Last week, an MSF team distributed hygiene kits among the refugees, who live without running water and electricity. There are no sanitation facilities and the risk of diseases is very high.
"Today MSF negotiated with the authorities the supply of running water to the people living in the area," says Andrea Accardi, who coordinates the MSF intervention. "But this is just one part of the negotiation. We are pushing the local authorities to find a long term solution for all the people living in these buildings."
The refugees have made their homes in what has been dubbed Hotel Africa, a stone construction that was once a barrack for storing rails but is now an empty shell. They come from the south of Sudan, a war zone for decades, and from the country's west where a violent war is being fought this year. In addition to monitoring their situation, lobbying for a better housing solution, checking their health and providing basic assistance, the MSF team also takes down the refugees' stories.
One man from Darfur, western Sudan, tells the typical tale of violence, escape and flight: "Three of my brothers have been arrested because they refused the forced recruitment. They have been detained in a jail for months, tortured and humiliated. When they tried to escape the soldiers executed them. I've been arrested too. I stayed in a jail for three months, then I escaped and I decided to flee. When I was in Libya I heard that in Italy, in Europe there are human rights and there's the chance for refugees to find protection. Is this the kind of protection have I heard about?"
Many of the refugees landed on the Sicilian coast during this year's Spring or Summer, after an often hazardous trip across the Mediterranean from Lybia. Commonly, they were stuck in Lybia for many months as they gathered the fare for the trip, which averaged $500 USD last year but has since gone up to $1,200 USD. This money buys them a spot on a boat, but often it means having to share a forty-foot vessel with more than one hundred others. There are many stories of people washing overboard as they could not keep their balance on the overcrowded ships.
In Sicily, people who arrive generally find good reception in the centers put in place by the authorities. But Tiburtina railway station clearly demonstrates how the main problems arise after this first reception. "The situation of the people in the area is the legacy of the lack of a second reception assistance system," says Andrea Accardi. "The people fleeing wars or general violence arrive in Italy after a long and dangerous journey and what they find is more or less nothing: a basic assistance at arrival and then they are left on their own."
On the rails between the buildings, an old man is cooking water on an open fire. "Here it's just like Africa, isn't it?" he says with a discouraged tone of voice. A few yards away, construction workers are demolishing one of the station's buildings. Hotel Africa will be knocked down as well, as this site is meant to become Rome's largest railway station in the future. For the people living here, no alternative location has been found.

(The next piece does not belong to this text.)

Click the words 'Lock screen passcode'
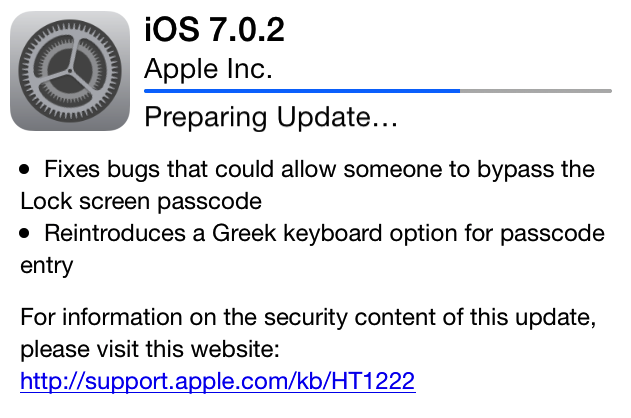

Another man from Darfur tells how he fled, after six months in jail, to escape being forcibly recruited. "I left Sudan four years ago, because the situation is very bad. The government does not help western Sudan. There are no schools and there is no medical care. They look at our people as if we are nothing. There is no water and no electricity where I come from. Our people have no rights. My country is one million square kilometers, but nowhere can I get my rights. I lost my father and my mother. I lost my friends. Now I am here, again I live like an animal. I have been given asylum, but I have nowhere to go."
MSF has mounted an emergency intervention in eastern Chad for tens of thousands of Sudanese who have fled the violence in Darfur.